Aptamer pila-2 of pseudomonas aeruginosa type iv pilin pila and uses thereof

Abstract

The application belongs to the field of biochemistry and medical microbiological technology, and relates to aptamer PilA-2 of type IV pilus protein PilA of Pseudomonas aeruginosa and use thereof. The application takes the outer segment protein PilA of type IV pilus of Pseudomonas aeruginosa as a target, uses SELEX technology to screen a nucleic acid aptamer specifically combined with the target through 12 rounds, analyzes the base sequence of the aptamer through large-throughput sequencing analysis, obtains the sequence of the nucleic acid aptamer PilA-2 of the type IV pilus protein PilA of Pseudomonas aeruginosa, the nucleic acid sequence of which is PilA-2: 5'-CGTCACACAGCTTACCCCCCGAACATCTCGGTTGC-3'. The base sequence obtained is analyzed through software, the secondary structure of the aptamer is simulated, the affinity size is analyzed, and the influence of the aptamer PilA-2 on the formation of the bacterial membrane of Pseudomonas aeruginosa is explored.

Description

Technical Field

[0001] This invention belongs to the field of medical microbiology and molecular biology technology, and relates to the aptamer PilA-2 of Pseudomonas aeruginosa type IV fimbriae protein PilA and its uses. Background Technology

[0002] Pseudomonas aeruginosa (PA), also known as Pseudomonas aeruginosa, produces pyocyanin and fluorescein, exhibiting a blue-green fluorescence on culture media and forming green pus when infecting wounds. Pseudomonas aeruginosa is an important opportunistic pathogen and one of the most common hospital pathogens, causing a series of serious purulent infections. It exists in the human intestines, skin, and respiratory tract. Infection with Pseudomonas aeruginosa is more likely to occur when a person's immunity is weakened or their defense mechanisms are compromised, or in patients after treatment, procedures, or surgery. It ranks first among non-fermenting bacterial infections. With the widespread use of antibiotics, drug resistance in Pseudomonas aeruginosa is becoming increasingly serious and is showing a year-on-year upward trend, posing significant challenges to clinical treatment and leading to high mortality rates. Currently, in-depth research is being conducted both domestically and internationally on the drug resistance mechanisms of Pseudomonas aeruginosa. Studies have shown that the drug resistance mechanisms of Pseudomonas aeruginosa are exceptionally complex, with the easy formation of biofilms in vivo being one of the main reasons for its resistance. Pseudomonas aeruginosa biofilms are formed when planktonic bacteria adhere to solid surfaces, forming small colonies. The development of tertiary structures and the entire community's coating by bacterial surface polysaccharides further enhance the biofilm's protective function. These biofilms, formed by planktonic bacteria attaching to surfaces and encapsulating bacteria within a polymeric matrix, act as a barrier, allowing them to evade the body's immune response and the killing effects of antibiotics. Furthermore, they undergo significant changes in cell morphology and physiology. Therefore, inhibiting biofilm formation is of great importance.

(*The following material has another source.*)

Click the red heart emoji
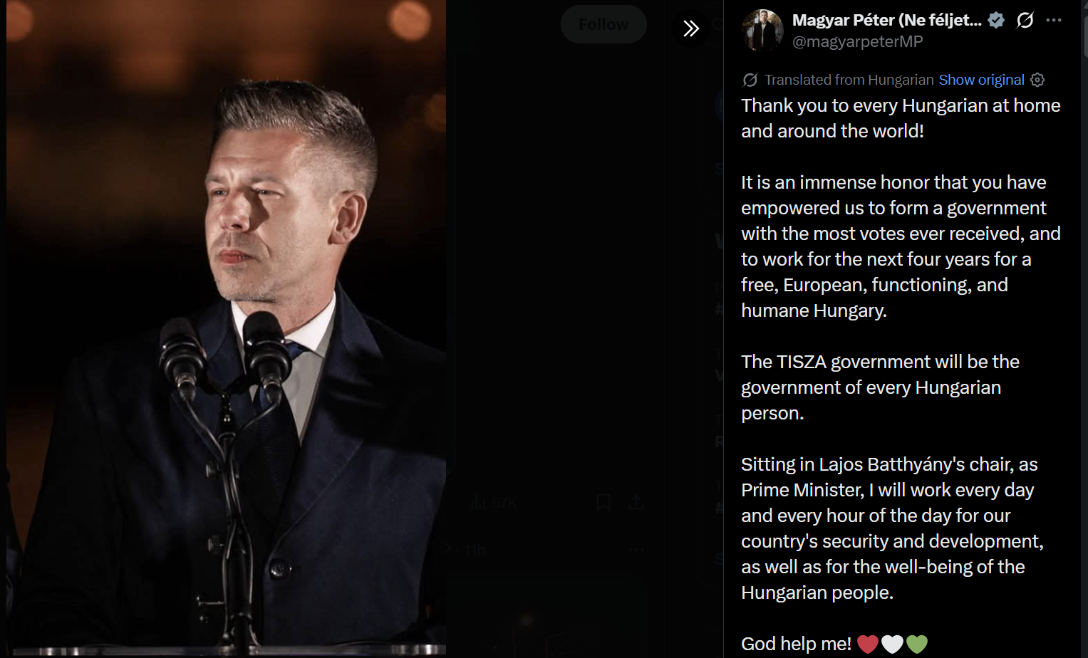Viewport: 1088px width, 658px height. click(868, 644)
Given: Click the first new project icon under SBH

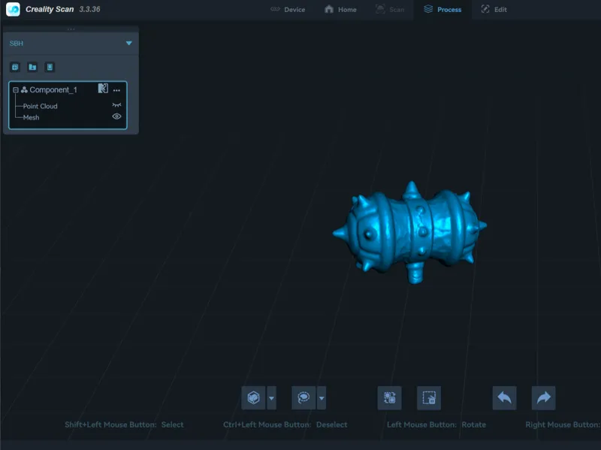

[0003] *Pseudomonas aeruginosa* possesses type IV pili with polar filaments, which participate in attachment to objects and host tissue surfaces through twitching motion. Twitching motion mediated by pili extension and contraction is essential for *P. aeruginosa* biofilm formation. PilA, a protein in the upper segment of type IV pili, is composed of thousands of subunits that rapidly polymerize and depolymerize via a complex assembly mechanism. It shares a similar lollipop-like topology with small pilins, featuring a highly conserved hydrophobic N-terminal α-helix and a variable C-terminal antiparallel β-sheet. The first 24 residues of the mature pili protein anchor the subunits to the inner membrane until they are polymerized by the assembly mechanism. Playing a crucial role in the twitching motion and adhesion of planktonic bacteria, PilA is thus one of the key proteins in biofilm formation. Studies have shown that the PilA protein in the middle segment of type IV pili plays a key role in bacterial drug resistance. Investigating the form and structure of the PilA protein will contribute to a deeper understanding of the biofilm drug resistance mechanisms of *P. aeruginosa*, providing a basis for bacterial drug resistance mechanisms and interventions. Therefore, altering the structure of type IV fimbriae protein PilA is an effective way to inhibit the formation of biofilms in Pseudomonas aeruginosa.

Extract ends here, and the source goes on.